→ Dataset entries
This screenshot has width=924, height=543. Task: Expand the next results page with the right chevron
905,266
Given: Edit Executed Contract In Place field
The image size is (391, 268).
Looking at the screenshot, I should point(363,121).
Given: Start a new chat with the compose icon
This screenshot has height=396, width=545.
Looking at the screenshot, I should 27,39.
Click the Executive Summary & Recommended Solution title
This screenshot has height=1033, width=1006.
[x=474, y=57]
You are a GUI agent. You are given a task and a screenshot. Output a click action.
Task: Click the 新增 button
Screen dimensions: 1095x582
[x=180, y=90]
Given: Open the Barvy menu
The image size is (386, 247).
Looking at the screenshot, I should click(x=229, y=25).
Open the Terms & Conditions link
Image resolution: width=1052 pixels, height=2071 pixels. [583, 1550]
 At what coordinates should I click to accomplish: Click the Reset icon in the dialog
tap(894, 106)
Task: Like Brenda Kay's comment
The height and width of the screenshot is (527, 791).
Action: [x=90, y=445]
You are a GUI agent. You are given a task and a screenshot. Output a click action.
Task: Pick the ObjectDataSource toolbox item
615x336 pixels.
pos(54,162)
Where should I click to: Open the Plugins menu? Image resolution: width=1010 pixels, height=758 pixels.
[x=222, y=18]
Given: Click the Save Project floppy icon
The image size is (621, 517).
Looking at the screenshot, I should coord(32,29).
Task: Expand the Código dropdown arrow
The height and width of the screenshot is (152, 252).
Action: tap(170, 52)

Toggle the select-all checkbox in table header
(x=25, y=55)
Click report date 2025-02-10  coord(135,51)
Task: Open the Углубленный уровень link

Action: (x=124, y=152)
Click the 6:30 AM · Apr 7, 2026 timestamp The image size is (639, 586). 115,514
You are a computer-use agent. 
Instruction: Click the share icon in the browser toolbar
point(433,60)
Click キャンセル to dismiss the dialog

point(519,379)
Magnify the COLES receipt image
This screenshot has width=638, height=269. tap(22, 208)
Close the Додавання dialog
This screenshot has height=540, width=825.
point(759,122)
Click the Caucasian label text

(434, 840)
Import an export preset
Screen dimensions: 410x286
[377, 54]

→ WHAT THE EXERCISE ASKS
In all of the records above, swap "GUI agent" for "interface agent" and leave everything else unchanged.

→ EXERCISE RESPONSE
This screenshot has width=924, height=543. Task: Expand the next results page with the right chevron
905,266
Given: Edit Executed Contract In Place field
The image size is (391, 268).
Looking at the screenshot, I should point(363,121).
Given: Start a new chat with the compose icon
This screenshot has height=396, width=545.
Looking at the screenshot, I should 27,39.
Click the Executive Summary & Recommended Solution title
This screenshot has height=1033, width=1006.
[x=474, y=57]
You are a interface agent. You are given a task and a screenshot. Output a click action.
Task: Click the 新增 button
Screen dimensions: 1095x582
[x=180, y=90]
Given: Open the Barvy menu
The image size is (386, 247).
Looking at the screenshot, I should click(x=229, y=25).
Open the Terms & Conditions link
Image resolution: width=1052 pixels, height=2071 pixels. [583, 1550]
 At what coordinates should I click to accomplish: Click the Reset icon in the dialog
tap(894, 106)
Task: Like Brenda Kay's comment
The height and width of the screenshot is (527, 791).
Action: [x=90, y=445]
You are a interface agent. You are given a task and a screenshot. Output a click action.
Task: Pick the ObjectDataSource toolbox item
615x336 pixels.
pos(54,162)
Where should I click to: Open the Plugins menu? Image resolution: width=1010 pixels, height=758 pixels.
[x=222, y=18]
Given: Click the Save Project floppy icon
The image size is (621, 517).
Looking at the screenshot, I should coord(32,29).
Task: Expand the Código dropdown arrow
The height and width of the screenshot is (152, 252).
Action: tap(170, 52)

Toggle the select-all checkbox in table header
(x=25, y=55)
Click report date 2025-02-10  coord(135,51)
Task: Open the Углубленный уровень link

Action: (x=124, y=152)
Click the 6:30 AM · Apr 7, 2026 timestamp The image size is (639, 586). 115,514
You are a computer-use agent. 
Instruction: Click the share icon in the browser toolbar
point(433,60)
Click キャンセル to dismiss the dialog

point(519,379)
Magnify the COLES receipt image
This screenshot has width=638, height=269. tap(22, 208)
Close the Додавання dialog
This screenshot has height=540, width=825.
point(759,122)
Click the Caucasian label text

(434, 840)
Import an export preset
Screen dimensions: 410x286
[377, 54]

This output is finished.